Here's some rule we need to know about member access modifiers:
  • All members explicitly declared in a class’s declaration are visible to each other, regardless of their accessibility specification.
  • Inherited members are not explicitly declared in a class’s declaration, so, as you’ll see, inherited members might or might not be visible to members of a derived class.
  • There are five member access levels: public, private, protected, internal, protected internal.
  • Default implicit access level is private.
  • A member cannot be more accessible than its class. That is, if a class has an accessibility level limiting it to the assembly, individual members of the class cannot be seen outside the assembly, regardless of their access modifiers, even public.

Public Member Accessibility

The public access level is the least restrictive. All classes both inside and outside the assembly have free access to the member.

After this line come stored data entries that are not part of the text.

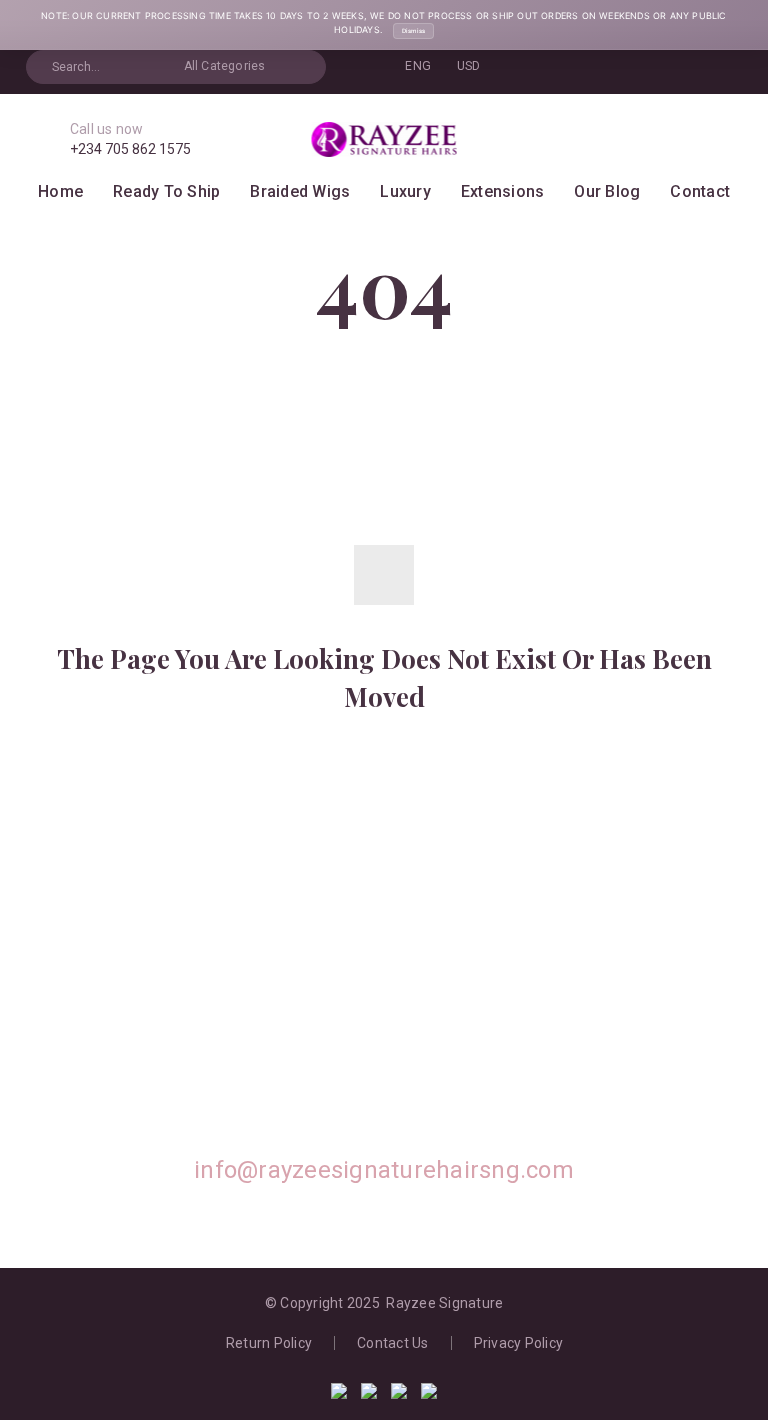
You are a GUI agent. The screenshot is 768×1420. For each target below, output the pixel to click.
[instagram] (519, 1060)
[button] (302, 67)
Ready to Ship (166, 191)
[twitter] (249, 1060)
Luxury (405, 191)
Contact (700, 191)
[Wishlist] (725, 140)
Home (60, 191)
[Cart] (693, 140)
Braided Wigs (300, 191)
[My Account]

Private Member Accessibility

The private access level is the most restrictive.
  • A private class member can be accessed only by members of its own class. It cannot be accessed by other classes, including classes that are derived from it.
  • A private member can, however, be accessed by members of classes nested in its class.

Protected Member Accessibility

The protected access level is like the private access level, except that it also allows classes derived from the class to access the member.

Internal Member Accessibility

Members marked internal are visible to all the classes in the assembly, but not to classes outside the assembly.

Protected Internal Member Accessibility

Members marked protected internal are visible to all the classes that inherit from the class and also to all classes inside the assembly. Notice that the set of classes allowed access is the combined set of classes allowed by the protected modifier plus the set of classes allowed by the internal modifier. Notice that this is the union of protected and internal—not the intersection.